A mon seul désir
Festival d’Avignon :
À mon seul désir de Gaëlle Bourges
Tissée aux alentours de 1500, La Dame à la licorne, tapisserie en six panneaux dont l’auteur reste inconnu, fut redécouverte par Prosper Mérimée en 1841, et George Sand en parle dans son roman Jeanne… Les cinq premières scènes représentent les cinq sens, mais la sixième : A mon seul désir semble plus ambigüe.
C’est l’histoire et la signification de cette œuvre moyenâgeuse, qu’elle a longuement contemplée au musée de Cluny, à Paris, que nous conte Gaëlle Bourges, en compagnie de trois autres danseuses. En voix off, elle décrypte La Dame à la licorne, tandis que, nues, les quatre interprètes dansent devant un châssis rouge garance tendu à l’avant de la scène, comme échappées du tableau. Elles y piquent des fleurs, tandis que le texte énumère la flore abondante contenue dans la tapisserie.
Puis elles deviennent, grâce des masques, le lion, le perroquet, le singe, la licorne, le chien et le lapin figurant aux côtés de la Dame. « Elles sont en fait comme des animaux, dit la conteuse, il n’y a pas de nudité dans la nature, les animaux ne sont pas nus ». C’est surtout sur ce bestiaire allégorique que le récit s’attarde.
Que signifie la présence de nombreux lapins (trente-cinq au total), animal symbolisant la lubricité, auprès de la vierge du tableau? Au Moyen Âge, on attirait les licornes, animaux magiques, avec de jeunes vierges, et, si la fille mentait, la licorne, croyait-on, l’encornait sans pitié.
Et pourquoi le perroquet, symbole de l’amant dans l’amour courtois, viendrait-il picorer dans sa main, si elle était pure? « Est-ce que la jeune fille n’est vierge que de face, se demande-t-on ? La tapisserie n’a pas d’envers, mais la danseuse ne porte la riche robe en velours bleu que sur le devant, découvrant, quand elle se retourne son aimable postérieur.
Après un petit détour par la scène d’Alice avec le lion et la licorne dans Lewis Caroll, quelques autres scènes sont aussi évoquées par les danseuses. Soudain le voile se déchire, le rideau tombe découvrant l’envers de la tapisserie, laissant apparaître une multitude de lapins, figurants nus et masqués qui prolifèrent, s’ébattent en une danse endiablée, sorte de sabbat de sorcières.
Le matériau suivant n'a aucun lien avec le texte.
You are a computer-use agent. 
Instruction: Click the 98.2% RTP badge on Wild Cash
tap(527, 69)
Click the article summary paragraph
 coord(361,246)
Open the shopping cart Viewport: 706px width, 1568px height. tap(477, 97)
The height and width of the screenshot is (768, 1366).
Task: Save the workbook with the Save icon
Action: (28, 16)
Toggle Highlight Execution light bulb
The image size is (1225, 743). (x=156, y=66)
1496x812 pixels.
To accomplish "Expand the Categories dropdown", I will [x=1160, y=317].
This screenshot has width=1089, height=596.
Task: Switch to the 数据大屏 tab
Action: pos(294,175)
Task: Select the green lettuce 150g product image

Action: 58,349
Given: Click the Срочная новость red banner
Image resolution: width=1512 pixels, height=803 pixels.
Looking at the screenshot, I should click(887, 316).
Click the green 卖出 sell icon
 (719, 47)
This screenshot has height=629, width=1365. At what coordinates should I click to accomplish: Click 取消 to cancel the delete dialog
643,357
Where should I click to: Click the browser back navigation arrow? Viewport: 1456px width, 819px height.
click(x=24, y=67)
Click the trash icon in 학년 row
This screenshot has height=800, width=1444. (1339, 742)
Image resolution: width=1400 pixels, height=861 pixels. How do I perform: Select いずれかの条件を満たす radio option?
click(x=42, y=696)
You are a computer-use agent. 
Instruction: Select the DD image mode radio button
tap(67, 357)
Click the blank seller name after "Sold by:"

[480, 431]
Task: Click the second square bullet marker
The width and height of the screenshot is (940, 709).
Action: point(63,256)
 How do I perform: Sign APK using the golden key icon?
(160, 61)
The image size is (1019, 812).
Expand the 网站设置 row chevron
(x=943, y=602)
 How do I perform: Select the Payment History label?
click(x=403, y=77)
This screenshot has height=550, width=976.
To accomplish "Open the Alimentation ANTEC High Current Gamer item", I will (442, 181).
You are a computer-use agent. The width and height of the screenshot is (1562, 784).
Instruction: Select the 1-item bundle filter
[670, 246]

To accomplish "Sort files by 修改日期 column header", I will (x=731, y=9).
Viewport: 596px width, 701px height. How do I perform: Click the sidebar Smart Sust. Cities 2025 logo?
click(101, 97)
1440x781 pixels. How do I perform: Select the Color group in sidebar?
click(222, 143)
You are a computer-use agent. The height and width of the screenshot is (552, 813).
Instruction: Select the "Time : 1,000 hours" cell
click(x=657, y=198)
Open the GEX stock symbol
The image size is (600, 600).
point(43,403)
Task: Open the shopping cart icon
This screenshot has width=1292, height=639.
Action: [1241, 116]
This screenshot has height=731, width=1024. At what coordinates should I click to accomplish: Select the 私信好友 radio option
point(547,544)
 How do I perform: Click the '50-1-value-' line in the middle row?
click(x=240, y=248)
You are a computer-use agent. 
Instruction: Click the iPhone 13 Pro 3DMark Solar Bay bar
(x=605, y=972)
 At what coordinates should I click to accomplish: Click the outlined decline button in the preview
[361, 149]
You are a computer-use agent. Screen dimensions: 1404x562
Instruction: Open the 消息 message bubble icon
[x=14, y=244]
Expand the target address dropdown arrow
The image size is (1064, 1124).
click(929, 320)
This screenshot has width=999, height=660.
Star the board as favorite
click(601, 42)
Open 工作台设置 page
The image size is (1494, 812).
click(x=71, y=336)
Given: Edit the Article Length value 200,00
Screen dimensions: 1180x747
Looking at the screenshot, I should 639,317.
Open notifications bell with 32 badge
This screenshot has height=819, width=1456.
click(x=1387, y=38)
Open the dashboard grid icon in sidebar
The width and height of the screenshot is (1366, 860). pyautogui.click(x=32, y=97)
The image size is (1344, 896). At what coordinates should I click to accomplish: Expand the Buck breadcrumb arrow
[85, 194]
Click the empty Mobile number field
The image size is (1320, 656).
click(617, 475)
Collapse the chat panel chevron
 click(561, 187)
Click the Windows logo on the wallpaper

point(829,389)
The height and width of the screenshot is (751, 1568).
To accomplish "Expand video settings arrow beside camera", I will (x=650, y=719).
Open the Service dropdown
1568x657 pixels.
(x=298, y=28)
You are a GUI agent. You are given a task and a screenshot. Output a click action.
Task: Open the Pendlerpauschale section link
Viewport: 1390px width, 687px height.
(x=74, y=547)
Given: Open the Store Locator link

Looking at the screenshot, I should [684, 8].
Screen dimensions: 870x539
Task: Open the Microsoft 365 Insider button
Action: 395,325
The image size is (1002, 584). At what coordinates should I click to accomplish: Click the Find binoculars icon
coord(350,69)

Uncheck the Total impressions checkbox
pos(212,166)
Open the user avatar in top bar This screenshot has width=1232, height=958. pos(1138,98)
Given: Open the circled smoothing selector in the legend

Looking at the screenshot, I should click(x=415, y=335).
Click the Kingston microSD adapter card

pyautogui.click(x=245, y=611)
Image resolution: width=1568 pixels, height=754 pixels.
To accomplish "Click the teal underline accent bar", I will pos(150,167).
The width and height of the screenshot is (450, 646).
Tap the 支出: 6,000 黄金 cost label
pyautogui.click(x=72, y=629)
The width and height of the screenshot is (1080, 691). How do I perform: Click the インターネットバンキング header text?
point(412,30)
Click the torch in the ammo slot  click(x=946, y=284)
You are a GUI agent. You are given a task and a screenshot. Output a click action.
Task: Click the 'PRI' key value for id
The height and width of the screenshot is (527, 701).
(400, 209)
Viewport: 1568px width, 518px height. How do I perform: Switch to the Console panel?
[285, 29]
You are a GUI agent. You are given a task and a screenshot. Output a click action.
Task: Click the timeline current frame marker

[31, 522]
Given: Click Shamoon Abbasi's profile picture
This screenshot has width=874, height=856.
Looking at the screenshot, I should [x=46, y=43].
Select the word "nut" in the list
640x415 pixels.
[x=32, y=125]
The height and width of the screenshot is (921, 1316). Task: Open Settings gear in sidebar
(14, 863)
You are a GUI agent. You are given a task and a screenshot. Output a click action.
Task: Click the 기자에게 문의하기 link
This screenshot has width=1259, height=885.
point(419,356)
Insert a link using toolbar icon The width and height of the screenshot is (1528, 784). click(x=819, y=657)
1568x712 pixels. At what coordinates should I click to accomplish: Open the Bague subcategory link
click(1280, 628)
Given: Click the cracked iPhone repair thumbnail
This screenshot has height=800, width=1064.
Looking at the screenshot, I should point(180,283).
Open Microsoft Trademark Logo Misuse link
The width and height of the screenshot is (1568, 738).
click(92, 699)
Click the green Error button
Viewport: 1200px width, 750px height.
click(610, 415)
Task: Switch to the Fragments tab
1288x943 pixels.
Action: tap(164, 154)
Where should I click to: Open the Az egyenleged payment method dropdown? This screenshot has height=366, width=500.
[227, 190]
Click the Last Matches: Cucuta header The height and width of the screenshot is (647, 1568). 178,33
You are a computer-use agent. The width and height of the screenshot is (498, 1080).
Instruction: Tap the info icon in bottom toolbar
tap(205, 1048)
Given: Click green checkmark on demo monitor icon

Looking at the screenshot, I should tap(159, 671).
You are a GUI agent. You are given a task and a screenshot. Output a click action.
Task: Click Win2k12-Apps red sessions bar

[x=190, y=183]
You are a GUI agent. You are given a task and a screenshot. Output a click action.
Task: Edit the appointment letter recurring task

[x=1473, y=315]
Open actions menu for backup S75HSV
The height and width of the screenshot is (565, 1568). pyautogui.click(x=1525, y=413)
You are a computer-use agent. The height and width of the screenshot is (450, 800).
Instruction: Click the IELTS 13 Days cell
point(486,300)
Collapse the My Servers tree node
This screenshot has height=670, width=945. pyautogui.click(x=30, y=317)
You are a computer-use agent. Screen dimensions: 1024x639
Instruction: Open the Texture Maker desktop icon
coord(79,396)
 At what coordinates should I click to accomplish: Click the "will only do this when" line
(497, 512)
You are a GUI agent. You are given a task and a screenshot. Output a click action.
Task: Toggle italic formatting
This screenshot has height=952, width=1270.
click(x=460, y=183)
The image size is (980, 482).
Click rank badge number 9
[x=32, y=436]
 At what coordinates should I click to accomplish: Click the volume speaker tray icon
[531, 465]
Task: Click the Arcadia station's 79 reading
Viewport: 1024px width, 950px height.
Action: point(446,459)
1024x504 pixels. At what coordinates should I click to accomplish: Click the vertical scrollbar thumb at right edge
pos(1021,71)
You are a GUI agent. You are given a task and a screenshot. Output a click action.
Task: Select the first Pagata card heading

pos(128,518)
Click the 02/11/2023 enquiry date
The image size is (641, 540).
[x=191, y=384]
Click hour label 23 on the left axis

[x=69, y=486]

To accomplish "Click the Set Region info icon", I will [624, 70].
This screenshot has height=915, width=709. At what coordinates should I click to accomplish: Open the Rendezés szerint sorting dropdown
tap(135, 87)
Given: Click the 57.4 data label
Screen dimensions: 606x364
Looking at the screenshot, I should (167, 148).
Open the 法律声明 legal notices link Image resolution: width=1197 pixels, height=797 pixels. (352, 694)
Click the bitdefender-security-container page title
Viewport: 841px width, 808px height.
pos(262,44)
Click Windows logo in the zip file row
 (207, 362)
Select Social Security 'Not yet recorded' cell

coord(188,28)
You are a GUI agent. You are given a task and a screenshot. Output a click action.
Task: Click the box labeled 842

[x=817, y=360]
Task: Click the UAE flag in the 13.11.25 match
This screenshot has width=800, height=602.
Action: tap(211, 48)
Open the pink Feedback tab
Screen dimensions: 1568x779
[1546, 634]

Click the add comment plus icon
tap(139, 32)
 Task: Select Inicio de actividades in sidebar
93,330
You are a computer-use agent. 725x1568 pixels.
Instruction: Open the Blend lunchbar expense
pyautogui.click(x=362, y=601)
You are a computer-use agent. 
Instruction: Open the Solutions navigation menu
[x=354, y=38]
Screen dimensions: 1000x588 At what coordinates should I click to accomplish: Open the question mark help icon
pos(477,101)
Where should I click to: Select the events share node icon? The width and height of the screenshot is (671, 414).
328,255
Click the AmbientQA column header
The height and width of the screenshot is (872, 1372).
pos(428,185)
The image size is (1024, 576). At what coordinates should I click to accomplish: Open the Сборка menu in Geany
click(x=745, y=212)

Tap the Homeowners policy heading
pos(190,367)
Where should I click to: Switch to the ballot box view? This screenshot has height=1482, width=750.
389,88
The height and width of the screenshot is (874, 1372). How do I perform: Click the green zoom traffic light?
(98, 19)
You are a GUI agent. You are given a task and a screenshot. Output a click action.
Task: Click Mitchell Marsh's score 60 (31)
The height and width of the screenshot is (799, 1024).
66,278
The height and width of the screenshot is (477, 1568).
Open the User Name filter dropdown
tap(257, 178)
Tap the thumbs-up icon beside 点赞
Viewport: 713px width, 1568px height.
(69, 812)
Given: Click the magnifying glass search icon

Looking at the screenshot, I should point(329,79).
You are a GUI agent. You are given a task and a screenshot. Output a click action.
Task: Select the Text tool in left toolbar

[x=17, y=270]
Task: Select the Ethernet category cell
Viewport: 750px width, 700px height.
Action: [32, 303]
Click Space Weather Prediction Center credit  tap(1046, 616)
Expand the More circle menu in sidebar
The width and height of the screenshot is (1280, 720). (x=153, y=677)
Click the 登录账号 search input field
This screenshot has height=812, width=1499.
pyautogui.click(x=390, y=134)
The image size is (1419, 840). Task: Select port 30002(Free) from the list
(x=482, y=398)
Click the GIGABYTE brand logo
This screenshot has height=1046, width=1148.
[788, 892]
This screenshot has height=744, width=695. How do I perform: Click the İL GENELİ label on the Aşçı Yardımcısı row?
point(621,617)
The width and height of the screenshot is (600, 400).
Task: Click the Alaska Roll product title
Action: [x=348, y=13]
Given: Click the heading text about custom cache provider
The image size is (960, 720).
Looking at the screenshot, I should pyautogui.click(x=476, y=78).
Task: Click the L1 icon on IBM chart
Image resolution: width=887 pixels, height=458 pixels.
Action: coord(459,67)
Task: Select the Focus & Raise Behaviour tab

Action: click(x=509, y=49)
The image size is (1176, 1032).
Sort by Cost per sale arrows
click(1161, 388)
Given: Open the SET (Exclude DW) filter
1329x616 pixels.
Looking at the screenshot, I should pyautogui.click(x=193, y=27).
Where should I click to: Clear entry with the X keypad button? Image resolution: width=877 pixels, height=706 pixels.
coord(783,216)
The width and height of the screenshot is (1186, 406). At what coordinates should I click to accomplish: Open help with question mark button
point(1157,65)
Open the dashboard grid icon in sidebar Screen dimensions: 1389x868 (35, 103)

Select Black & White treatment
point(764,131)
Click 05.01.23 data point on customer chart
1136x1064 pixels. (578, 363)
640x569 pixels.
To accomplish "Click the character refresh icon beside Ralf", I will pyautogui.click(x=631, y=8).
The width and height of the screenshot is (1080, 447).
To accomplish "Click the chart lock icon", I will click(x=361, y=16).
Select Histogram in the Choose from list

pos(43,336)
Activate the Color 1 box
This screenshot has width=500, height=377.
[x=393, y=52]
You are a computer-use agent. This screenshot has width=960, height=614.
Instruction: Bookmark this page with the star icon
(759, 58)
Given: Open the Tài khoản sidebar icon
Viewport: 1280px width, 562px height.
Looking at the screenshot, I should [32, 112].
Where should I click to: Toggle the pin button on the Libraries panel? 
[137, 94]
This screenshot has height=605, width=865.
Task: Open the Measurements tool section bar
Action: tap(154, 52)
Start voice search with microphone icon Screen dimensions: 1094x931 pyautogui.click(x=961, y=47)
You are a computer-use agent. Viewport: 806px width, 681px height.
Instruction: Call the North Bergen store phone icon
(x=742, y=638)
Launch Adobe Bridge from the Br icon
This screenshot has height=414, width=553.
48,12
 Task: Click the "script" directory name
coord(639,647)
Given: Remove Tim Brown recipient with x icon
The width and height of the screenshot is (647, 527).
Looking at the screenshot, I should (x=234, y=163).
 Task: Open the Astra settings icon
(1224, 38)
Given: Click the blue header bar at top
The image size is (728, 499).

Une joyeuse sarabande qui contraste avec le côté gracieux, précieux, presque hiératique de la pièce. Ce travail tout en finesse aborde la question de la représentation de la femme dans l’art occidental, en décrypte les arcanes et en révèle la face cachée. Gaëlle Bourges explorant, comme à son habitude, la relation entre spectacle vivant et histoire de l’art, nous offre ici un très beau moment de danse et de théâtre.
Mireille Davidovici
Jardins du Lycée Saint-Joseph, jusqu’au 21 juillet. Et le 16 octobre, à l’Echangeur de Picardie ; le 3 mars à l’Espace Pluriel à Pau; le 7 avril, au Théâtre de l’auditorium de Poitiers.